#### [Data for analysis]
---*---
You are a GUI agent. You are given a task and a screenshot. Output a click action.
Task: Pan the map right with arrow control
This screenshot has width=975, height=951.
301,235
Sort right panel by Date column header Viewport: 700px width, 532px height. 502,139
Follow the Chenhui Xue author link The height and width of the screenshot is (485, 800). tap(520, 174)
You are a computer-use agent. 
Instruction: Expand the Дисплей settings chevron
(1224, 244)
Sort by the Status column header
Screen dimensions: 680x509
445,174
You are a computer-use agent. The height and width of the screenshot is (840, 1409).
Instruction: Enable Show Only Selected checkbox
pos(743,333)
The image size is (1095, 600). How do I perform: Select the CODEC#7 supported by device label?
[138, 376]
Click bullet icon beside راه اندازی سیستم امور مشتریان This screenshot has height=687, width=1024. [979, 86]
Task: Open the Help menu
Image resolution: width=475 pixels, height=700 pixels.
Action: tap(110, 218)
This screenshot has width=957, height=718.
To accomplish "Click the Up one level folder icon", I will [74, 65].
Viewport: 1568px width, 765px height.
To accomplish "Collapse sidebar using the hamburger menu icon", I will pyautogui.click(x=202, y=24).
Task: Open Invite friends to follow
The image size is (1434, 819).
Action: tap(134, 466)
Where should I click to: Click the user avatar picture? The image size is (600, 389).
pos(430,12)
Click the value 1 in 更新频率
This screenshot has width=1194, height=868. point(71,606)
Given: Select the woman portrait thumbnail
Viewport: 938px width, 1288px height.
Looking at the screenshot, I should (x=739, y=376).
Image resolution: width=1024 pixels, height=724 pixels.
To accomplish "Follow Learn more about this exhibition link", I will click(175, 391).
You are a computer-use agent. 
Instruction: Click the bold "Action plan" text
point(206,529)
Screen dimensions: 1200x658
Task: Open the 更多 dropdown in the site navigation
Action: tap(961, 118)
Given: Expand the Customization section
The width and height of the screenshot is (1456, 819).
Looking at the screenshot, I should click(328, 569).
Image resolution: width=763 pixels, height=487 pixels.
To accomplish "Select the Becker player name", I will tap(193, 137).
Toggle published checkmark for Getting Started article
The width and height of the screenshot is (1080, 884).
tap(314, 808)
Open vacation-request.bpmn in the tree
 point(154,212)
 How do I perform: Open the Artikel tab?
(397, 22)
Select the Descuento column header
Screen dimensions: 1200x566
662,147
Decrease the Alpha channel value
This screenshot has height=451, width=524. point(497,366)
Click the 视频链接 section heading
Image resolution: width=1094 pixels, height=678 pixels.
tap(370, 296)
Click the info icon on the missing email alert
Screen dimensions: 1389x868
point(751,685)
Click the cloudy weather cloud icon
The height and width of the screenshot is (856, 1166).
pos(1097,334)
---*---
#### [Exercise prompt]
Report, from the entries above, each line where "agent" is found.

#### [Problem solution]
You are a GUI agent. You are given a task and a screenshot. Output a click action.
You are a computer-use agent. 
You are a computer-use agent. The height and width of the screenshot is (840, 1409).
You are a computer-use agent. 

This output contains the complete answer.